But Fed officials say the central bank is being pragmatic, not political. Ms. Daly regularly points out that understanding climate change risks to the financial system is important for bank regulators and supervisors. Mr. Powell said during a webcast Wednesday that the Fed sees such issues “through the lens of our existing mandates” — racial, gender and other disparities in economic outcomes “hold the economy back,” for example.
“Also I think we now realize that unemployment can go low for quite a long time without inflation being a problem — which will tend to help those groups,” he said.
Still, the Fed knows it’s in fraught territory. Mr. Powell avoids endorsing specific legislative packages. When Fed officials talk about inequality, they often discuss opportunity — a framing with more bipartisan backing.
There is a risk if the Fed is seen as a “quote unquote Democratic institution,” said Peter Conti-Brown, a Fed historian at the University of Pennsylvania.
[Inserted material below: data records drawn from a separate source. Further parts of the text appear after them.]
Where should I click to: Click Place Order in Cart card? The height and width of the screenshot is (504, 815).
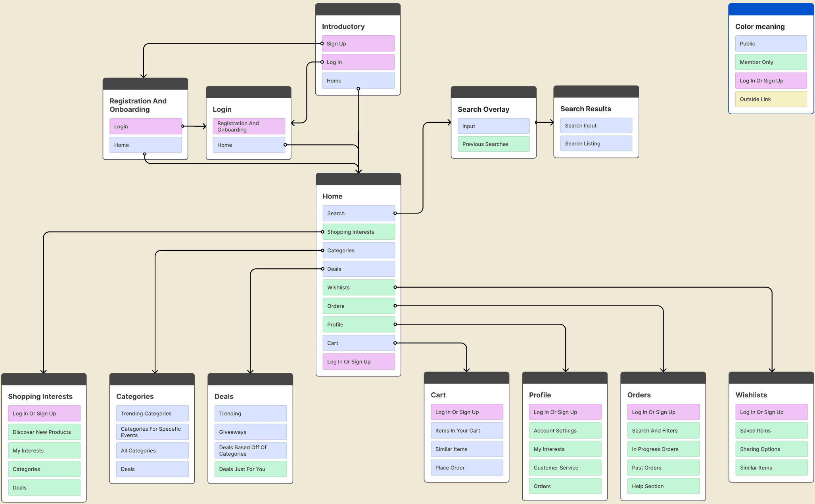point(466,468)

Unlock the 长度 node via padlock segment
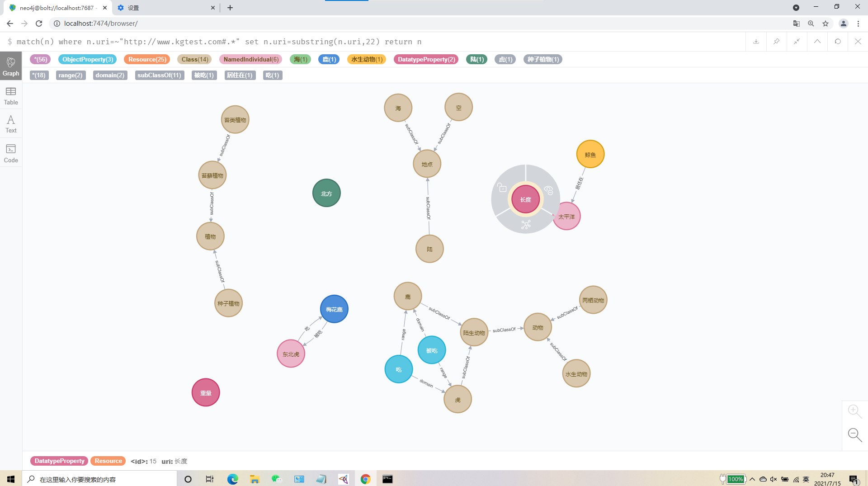click(502, 188)
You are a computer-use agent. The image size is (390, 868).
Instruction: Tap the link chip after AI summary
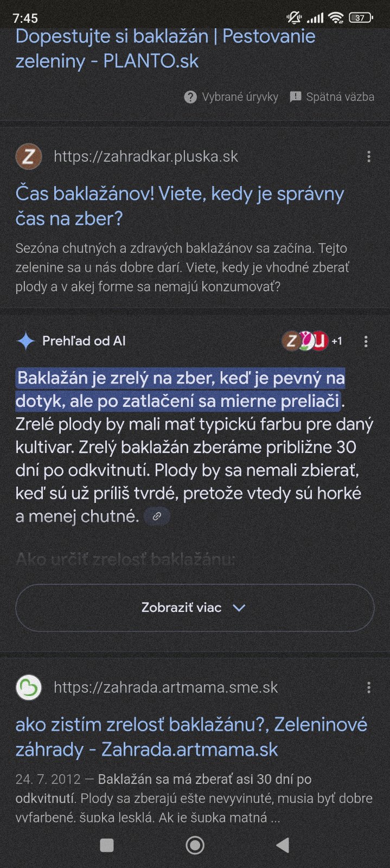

It might lose support across political cycles, as with the Consumer Financial Protection Bureau, which is largely seen as a liberal project.
“The Fed always needs political support to do its job well and to have the autonomy it wants,” said Sarah Binder, a political scientist at George Washington University who studies the Fed’s politics. Pushback that led to reform has generally come from Democrats — who have forced it to focus more on employment and reined in its ability to help Wall Street — rather than Republicans, she noted.
And even now, some Democrats say the central bank could go further. Representative Rashida Tlaib, a Michigan Democrat, has pushed the Fed to do more to get cheaper credit to states and localities, for instance.